WHAT IS BEING ASKED: Reproduce the rows below verbatim, from the line with "Órgano Interno de Control [Órgano" to the line with "Explorando o futuro", including both of those lines.

Rows from a dataset:
┌────────
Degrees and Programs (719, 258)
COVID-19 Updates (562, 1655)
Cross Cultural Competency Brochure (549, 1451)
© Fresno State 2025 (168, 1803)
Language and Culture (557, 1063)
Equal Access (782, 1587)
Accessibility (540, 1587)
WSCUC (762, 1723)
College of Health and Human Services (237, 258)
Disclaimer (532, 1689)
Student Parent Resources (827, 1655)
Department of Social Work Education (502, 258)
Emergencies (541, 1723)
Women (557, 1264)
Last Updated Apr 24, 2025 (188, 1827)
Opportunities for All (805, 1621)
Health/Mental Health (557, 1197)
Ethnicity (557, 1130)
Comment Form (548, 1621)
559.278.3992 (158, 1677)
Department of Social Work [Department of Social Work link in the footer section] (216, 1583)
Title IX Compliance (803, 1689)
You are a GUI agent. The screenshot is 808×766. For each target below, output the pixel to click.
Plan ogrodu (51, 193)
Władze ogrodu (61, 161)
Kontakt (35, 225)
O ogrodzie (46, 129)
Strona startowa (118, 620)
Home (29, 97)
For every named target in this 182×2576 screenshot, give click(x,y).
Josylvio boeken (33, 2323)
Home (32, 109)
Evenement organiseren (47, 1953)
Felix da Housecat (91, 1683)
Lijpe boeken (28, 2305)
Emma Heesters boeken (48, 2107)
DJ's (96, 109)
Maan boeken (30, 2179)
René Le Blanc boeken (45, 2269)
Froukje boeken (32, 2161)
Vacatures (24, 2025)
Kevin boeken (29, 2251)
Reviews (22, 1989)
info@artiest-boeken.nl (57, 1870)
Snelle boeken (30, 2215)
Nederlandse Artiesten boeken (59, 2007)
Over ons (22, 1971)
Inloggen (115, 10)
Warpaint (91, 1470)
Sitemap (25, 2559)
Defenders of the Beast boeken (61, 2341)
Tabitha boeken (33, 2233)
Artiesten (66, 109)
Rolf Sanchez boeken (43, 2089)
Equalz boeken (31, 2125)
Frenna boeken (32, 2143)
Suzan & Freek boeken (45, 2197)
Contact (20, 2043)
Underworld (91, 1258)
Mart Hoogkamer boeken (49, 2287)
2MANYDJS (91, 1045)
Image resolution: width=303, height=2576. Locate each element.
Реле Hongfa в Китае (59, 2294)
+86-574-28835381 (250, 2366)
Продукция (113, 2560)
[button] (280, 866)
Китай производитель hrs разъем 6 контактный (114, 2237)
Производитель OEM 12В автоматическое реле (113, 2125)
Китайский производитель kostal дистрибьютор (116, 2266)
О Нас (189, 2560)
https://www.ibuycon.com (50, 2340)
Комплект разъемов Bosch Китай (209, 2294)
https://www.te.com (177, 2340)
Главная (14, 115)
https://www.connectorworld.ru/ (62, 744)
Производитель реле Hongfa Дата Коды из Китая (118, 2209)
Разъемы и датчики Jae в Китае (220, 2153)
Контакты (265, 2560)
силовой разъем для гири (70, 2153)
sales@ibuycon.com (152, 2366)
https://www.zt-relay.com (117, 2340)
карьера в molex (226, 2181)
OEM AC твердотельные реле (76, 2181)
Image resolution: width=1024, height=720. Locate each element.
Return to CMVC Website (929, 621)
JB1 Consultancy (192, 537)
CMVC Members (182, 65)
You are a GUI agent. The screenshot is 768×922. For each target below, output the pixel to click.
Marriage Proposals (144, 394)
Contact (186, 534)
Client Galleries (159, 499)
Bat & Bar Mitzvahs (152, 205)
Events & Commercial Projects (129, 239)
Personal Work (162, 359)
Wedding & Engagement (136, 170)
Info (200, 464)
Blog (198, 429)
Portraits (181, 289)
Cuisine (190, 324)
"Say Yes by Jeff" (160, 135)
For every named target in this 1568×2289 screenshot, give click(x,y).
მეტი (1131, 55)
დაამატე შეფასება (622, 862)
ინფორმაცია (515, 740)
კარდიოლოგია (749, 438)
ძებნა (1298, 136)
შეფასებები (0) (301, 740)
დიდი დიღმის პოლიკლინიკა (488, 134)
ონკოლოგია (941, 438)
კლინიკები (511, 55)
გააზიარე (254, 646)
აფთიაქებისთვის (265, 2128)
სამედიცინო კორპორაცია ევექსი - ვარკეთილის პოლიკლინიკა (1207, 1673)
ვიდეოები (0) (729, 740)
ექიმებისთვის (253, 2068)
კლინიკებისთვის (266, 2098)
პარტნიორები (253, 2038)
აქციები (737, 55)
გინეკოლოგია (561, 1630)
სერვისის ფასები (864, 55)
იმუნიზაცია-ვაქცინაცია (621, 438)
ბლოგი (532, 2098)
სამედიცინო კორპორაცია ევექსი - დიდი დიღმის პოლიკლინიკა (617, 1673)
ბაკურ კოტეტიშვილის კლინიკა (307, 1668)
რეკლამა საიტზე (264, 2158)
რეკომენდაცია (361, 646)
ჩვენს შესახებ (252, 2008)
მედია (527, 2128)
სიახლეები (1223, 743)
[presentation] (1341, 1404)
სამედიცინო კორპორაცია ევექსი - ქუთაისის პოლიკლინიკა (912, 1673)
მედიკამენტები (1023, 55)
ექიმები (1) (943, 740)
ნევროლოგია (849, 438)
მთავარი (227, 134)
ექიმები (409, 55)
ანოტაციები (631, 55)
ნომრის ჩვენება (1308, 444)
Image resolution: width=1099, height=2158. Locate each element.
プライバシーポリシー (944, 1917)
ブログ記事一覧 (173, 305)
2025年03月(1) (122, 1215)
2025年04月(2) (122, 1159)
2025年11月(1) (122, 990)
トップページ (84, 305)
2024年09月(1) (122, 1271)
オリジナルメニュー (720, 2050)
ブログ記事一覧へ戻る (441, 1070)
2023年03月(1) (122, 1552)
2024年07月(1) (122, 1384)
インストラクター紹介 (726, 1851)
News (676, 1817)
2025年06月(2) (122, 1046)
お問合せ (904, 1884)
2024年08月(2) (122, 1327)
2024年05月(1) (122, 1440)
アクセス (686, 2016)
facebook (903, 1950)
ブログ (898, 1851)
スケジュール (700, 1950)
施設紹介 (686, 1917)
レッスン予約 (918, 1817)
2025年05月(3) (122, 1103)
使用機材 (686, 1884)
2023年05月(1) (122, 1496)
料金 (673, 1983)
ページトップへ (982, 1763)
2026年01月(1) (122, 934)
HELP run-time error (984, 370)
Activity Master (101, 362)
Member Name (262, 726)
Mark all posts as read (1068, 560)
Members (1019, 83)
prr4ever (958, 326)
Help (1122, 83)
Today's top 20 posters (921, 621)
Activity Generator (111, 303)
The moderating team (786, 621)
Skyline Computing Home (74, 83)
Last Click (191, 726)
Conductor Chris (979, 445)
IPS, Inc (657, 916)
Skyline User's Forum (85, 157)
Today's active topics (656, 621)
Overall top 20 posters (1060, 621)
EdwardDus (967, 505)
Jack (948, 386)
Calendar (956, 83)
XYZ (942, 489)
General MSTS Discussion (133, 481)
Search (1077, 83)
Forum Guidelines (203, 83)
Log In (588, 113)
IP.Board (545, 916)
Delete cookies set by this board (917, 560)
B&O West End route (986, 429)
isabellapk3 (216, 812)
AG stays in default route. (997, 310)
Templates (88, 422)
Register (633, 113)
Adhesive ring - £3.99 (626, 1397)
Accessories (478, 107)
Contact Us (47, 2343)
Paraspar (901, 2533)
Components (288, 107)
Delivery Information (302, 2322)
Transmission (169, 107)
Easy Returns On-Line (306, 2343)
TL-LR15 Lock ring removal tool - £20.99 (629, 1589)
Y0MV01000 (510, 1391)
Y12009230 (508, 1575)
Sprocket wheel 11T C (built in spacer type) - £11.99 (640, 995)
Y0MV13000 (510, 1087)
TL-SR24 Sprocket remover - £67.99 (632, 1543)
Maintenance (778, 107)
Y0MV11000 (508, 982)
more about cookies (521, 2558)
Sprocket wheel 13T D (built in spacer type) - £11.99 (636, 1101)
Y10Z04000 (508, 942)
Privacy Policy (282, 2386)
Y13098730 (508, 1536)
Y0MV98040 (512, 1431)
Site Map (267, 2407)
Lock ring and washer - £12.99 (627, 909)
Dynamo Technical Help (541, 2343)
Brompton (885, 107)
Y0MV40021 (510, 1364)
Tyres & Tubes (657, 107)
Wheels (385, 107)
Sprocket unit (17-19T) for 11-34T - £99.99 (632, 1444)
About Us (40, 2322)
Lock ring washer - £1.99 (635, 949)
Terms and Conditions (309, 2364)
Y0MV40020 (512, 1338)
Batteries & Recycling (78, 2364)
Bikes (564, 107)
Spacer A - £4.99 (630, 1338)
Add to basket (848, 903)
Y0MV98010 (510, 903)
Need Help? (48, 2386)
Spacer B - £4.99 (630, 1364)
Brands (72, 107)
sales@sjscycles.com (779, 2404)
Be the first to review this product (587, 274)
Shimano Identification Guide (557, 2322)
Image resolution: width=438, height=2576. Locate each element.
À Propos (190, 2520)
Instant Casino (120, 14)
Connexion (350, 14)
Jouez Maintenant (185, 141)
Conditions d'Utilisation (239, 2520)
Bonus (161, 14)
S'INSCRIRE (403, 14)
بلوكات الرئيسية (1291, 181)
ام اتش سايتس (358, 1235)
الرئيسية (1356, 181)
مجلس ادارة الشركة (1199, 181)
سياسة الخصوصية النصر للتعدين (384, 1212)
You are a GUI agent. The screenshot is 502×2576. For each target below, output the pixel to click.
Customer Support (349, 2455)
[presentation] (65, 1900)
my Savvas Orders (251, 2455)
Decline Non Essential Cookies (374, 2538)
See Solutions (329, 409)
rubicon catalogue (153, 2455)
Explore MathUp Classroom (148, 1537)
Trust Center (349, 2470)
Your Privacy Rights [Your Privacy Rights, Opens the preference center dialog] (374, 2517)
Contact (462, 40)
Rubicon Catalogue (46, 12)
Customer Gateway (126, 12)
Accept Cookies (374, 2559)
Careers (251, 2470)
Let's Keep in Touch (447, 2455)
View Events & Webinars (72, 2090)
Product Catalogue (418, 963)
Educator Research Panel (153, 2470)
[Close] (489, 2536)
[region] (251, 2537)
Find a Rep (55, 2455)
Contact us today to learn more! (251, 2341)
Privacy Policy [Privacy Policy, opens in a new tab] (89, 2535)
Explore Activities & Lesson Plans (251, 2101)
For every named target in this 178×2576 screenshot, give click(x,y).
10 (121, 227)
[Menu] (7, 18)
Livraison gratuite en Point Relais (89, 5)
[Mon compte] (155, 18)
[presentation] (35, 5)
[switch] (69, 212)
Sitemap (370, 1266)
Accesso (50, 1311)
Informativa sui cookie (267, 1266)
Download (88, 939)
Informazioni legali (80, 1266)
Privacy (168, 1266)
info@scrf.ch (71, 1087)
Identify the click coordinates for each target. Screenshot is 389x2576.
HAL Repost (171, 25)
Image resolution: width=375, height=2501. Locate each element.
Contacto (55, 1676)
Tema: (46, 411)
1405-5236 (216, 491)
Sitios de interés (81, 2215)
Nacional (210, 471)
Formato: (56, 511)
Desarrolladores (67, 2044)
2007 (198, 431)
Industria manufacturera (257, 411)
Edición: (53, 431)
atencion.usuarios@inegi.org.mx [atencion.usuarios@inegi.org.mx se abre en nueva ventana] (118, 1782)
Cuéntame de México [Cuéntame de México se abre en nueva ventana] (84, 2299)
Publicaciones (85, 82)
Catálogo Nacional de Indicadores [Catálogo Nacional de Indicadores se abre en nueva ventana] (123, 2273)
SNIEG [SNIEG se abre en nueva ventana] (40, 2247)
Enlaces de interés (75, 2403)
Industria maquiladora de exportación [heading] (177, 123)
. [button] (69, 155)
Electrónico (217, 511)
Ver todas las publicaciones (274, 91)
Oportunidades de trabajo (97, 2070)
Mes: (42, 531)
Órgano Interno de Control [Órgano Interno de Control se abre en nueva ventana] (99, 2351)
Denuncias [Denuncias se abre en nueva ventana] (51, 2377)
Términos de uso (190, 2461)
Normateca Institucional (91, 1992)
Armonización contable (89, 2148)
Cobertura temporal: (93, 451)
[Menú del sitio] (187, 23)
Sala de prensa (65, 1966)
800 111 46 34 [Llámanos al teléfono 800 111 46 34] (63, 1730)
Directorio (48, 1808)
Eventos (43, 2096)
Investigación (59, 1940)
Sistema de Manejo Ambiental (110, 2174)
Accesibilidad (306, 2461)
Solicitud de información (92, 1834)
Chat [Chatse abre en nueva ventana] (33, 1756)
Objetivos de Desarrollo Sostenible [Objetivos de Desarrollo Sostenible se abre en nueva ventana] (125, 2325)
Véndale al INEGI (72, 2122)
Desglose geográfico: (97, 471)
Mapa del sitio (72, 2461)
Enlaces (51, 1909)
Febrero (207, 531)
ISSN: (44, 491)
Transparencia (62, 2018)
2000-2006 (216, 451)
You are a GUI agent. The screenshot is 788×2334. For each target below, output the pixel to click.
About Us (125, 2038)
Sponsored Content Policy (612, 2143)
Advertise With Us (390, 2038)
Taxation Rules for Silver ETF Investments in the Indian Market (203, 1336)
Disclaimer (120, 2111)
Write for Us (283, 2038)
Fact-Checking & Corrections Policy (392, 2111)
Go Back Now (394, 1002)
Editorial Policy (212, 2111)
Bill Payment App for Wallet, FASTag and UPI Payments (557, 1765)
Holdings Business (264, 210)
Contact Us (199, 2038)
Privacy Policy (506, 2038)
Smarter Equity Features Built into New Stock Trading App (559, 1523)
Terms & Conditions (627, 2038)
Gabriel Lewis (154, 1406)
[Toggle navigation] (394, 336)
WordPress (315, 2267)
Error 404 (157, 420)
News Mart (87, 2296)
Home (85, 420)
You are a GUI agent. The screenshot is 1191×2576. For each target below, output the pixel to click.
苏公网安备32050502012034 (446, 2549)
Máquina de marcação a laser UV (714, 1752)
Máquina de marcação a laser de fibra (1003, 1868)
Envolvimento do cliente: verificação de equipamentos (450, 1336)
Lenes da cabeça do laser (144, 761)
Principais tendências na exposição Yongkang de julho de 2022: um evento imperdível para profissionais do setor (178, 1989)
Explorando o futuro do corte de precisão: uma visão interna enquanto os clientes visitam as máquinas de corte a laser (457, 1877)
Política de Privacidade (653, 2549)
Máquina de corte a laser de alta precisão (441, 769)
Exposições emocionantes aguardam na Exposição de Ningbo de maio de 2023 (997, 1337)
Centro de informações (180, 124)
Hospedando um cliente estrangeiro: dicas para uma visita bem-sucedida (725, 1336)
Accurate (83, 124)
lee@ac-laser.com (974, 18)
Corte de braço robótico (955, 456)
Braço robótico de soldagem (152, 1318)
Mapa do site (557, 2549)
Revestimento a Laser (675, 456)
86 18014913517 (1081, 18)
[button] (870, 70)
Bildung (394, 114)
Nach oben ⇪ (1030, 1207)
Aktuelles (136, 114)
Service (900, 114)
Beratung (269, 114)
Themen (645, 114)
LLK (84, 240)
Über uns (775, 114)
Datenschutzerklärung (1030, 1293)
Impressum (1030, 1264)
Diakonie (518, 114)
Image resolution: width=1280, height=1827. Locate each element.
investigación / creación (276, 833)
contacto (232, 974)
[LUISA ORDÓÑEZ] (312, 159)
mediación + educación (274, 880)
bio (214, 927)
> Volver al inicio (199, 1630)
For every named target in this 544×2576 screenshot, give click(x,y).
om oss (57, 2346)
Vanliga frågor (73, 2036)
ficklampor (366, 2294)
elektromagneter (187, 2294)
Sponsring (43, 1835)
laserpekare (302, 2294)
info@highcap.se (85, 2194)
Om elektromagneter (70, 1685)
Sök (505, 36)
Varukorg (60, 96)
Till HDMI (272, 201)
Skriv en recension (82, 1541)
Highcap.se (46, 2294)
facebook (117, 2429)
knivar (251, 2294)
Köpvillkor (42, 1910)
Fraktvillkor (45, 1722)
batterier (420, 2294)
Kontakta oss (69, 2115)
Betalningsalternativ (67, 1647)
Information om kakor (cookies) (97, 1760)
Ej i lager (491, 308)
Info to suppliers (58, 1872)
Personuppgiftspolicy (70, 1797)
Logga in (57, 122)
└────────
RESULT BELOW:
Órgano Interno de Control [Órgano Interno de Control se abre en nueva ventana] (99, 2351)
Denuncias [Denuncias se abre en nueva ventana] (51, 2377)
Términos de uso (190, 2461)
Normateca Institucional (91, 1992)
Armonización contable (89, 2148)
Cobertura temporal: (93, 451)
[Menú del sitio] (187, 23)
Sala de prensa (65, 1966)
800 111 46 34 [Llámanos al teléfono 800 111 46 34] (63, 1730)
Directorio (48, 1808)
Eventos (43, 2096)
Investigación (59, 1940)
Sistema de Manejo Ambiental (110, 2174)
Accesibilidad (306, 2461)
Solicitud de información (92, 1834)
Chat [Chatse abre en nueva ventana] (33, 1756)
Objetivos de Desarrollo Sostenible [Objetivos de Desarrollo Sostenible se abre en nueva ventana] (125, 2325)
Véndale al INEGI (72, 2122)
Desglose geográfico: (97, 471)
Mapa del sitio (72, 2461)
Enlaces (51, 1909)
Febrero (207, 531)
ISSN: (44, 491)
Transparencia (62, 2018)
2000-2006 (216, 451)
You are a GUI agent. The screenshot is 788×2334. For each target below, output the pixel to click.
About Us (125, 2038)
Sponsored Content Policy (612, 2143)
Advertise With Us (390, 2038)
Taxation Rules for Silver ETF Investments in the Indian Market (203, 1336)
Disclaimer (120, 2111)
Write for Us (283, 2038)
Fact-Checking & Corrections Policy (392, 2111)
Go Back Now (394, 1002)
Editorial Policy (212, 2111)
Bill Payment App for Wallet, FASTag and UPI Payments (557, 1765)
Holdings Business (264, 210)
Contact Us (199, 2038)
Privacy Policy (506, 2038)
Smarter Equity Features Built into New Stock Trading App (559, 1523)
Terms & Conditions (627, 2038)
Gabriel Lewis (154, 1406)
[Toggle navigation] (394, 336)
WordPress (315, 2267)
Error 404 (157, 420)
News Mart (87, 2296)
Home (85, 420)
You are a GUI agent. The screenshot is 1191×2576. For each target below, output the pixel to click.
苏公网安备32050502012034 (446, 2549)
Máquina de marcação a laser UV (714, 1752)
Máquina de marcação a laser de fibra (1003, 1868)
Envolvimento do cliente: verificação de equipamentos (450, 1336)
Lenes da cabeça do laser (144, 761)
Principais tendências na exposição Yongkang de julho de 2022: um evento imperdível para profissionais do setor (178, 1989)
Explorando o futuro do corte de precisão: uma visão interna enquanto os clientes visitam as máquinas de corte a laser (457, 1877)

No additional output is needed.